Reputation: 37
I guess I know why I am getting this error. It's because the inner list does not match the outer list. It just did not click on how to deal with this problem
The code is pretty easy I got data frame df which has many columns. I want to drop all columns that have more than 70% zero data however that rule will have to apply for columns after column 22.
df = df.loc[:, (df.iloc[:, 22:]==0).mean() < 0.7]
Upvotes: 0
Views: 7257
Reputation: 23217
You got the error because the 2nd parameter you passed to df.loc
is a boolean array but since it is based on the slice [22:]
, it is shorter than the column index of df
itself. Hence, when this shorter boolean array is presented to df
itself in df.loc
for its boolean indexing, df
is unable to work based on a shorter array.
You can mitigate this by simply using:
df.iloc[:, 22:].loc[:, (df != 0).mean() < 0.7]
It works for df
with a shorter portion to see a boolean array of longer length but not the other way round.
If you just want to retain your original dataframe with the portion of only columns starting from 22:
, you can reassign it to your original dataframe name, as follows:
df = df.iloc[:, 22:].loc[:, (df != 0).mean() < 0.7]
However, if you want your final dataframe contains also the columns from 0:22
, you can .join()
the columns in front with those filtered columns, as follows:
df1 = df.iloc[:, 22:].loc[:, (df != 0).mean() < 0.7]
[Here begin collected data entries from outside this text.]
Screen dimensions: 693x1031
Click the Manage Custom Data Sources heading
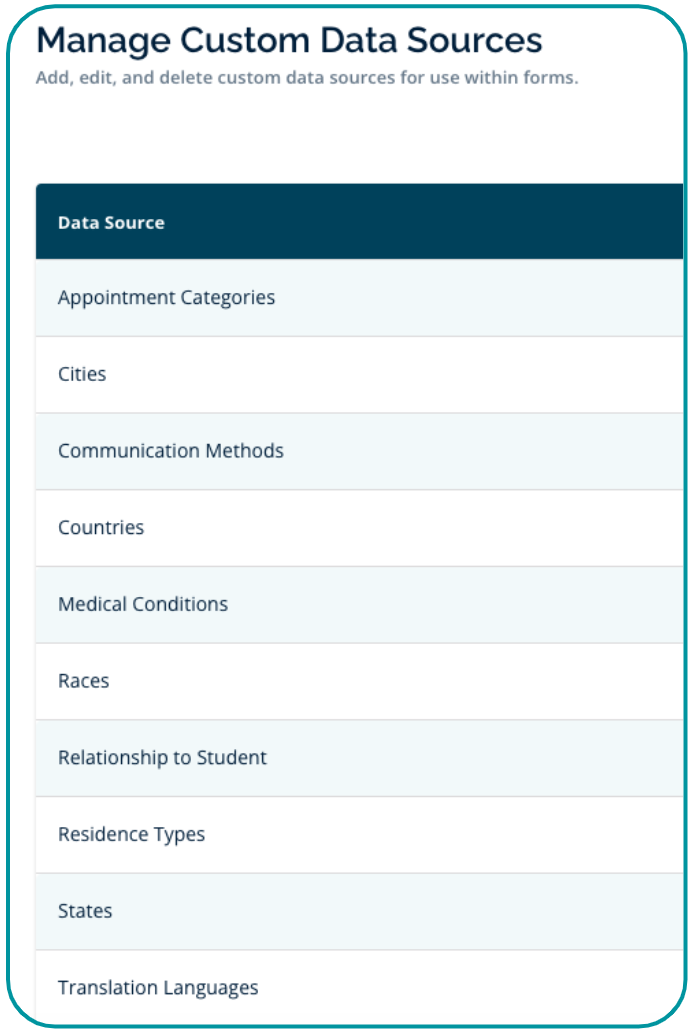289,40

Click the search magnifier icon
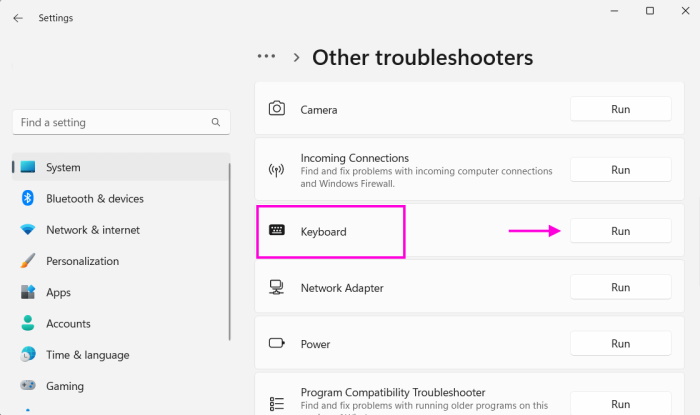point(216,123)
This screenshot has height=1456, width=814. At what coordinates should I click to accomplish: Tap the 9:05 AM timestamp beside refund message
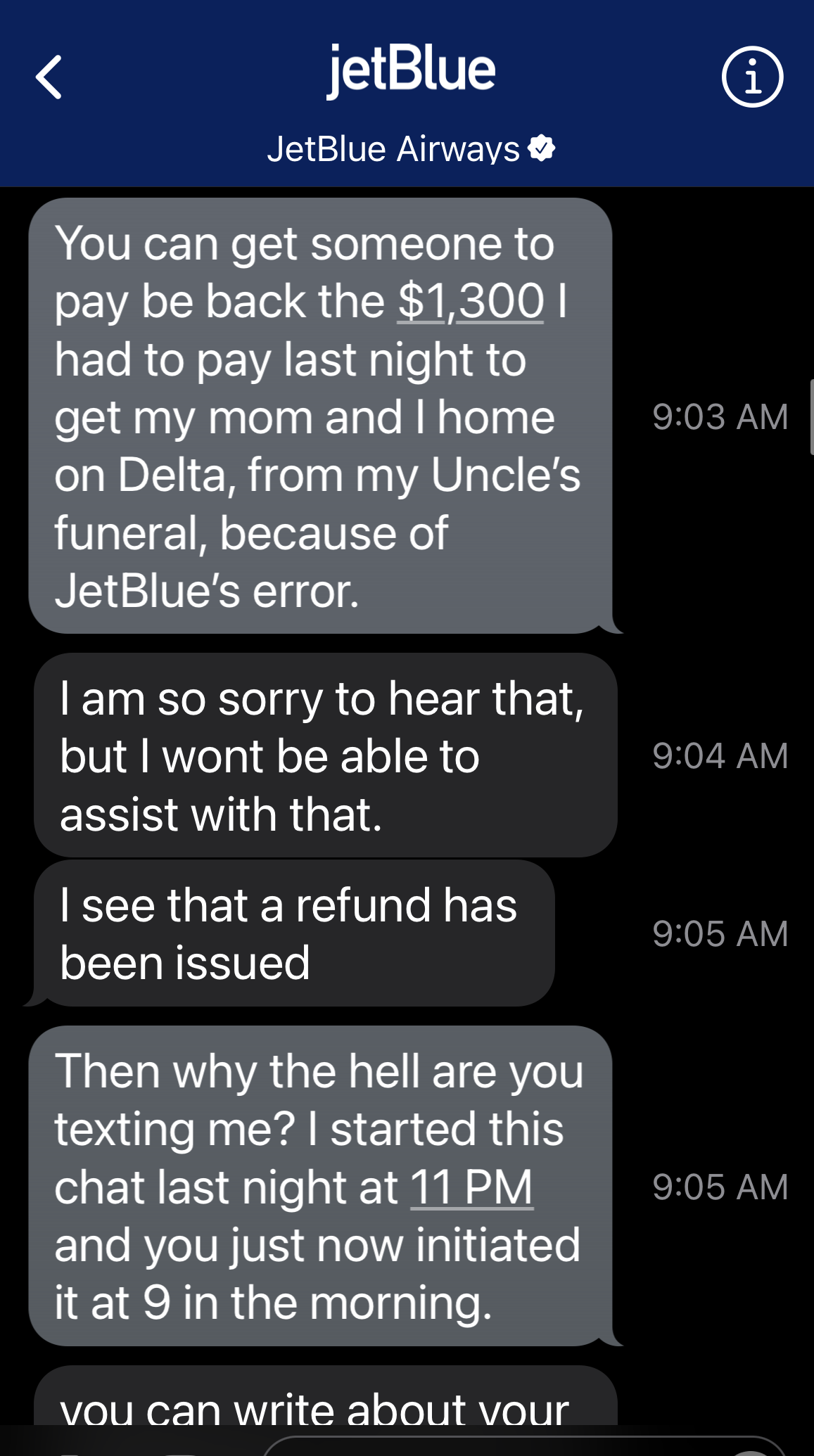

df = df.iloc[:, :22].join(df1)
Upvotes: 1
Reputation: 120391
# Same as pipe
# m = (df.iloc[:, 22:] != 0).mean() < 0.7
# m = m.loc[m].index
m = ((df.iloc[:, 22:] != 0).mean() < 0.7).pipe(lambda m: m.loc[m].index)
df = df.drop(columns=m)
>>> m
Index(['c22', 'c23', 'c28', 'c30', 'c32', 'c35', 'c38', 'c39'], dtype='object')
>>> df.columns
Index(['c0', 'c1', 'c2', 'c3', 'c4', 'c5', 'c6', 'c7', 'c8', 'c9', 'c10',
'c11', 'c12', 'c13', 'c14', 'c15', 'c16', 'c17', 'c18', 'c19', 'c20',
'c21', 'c24', 'c25', 'c26', 'c27', 'c29', 'c31', 'c33', 'c34', 'c36',
'c37'],
dtype='object')
Upvotes: 1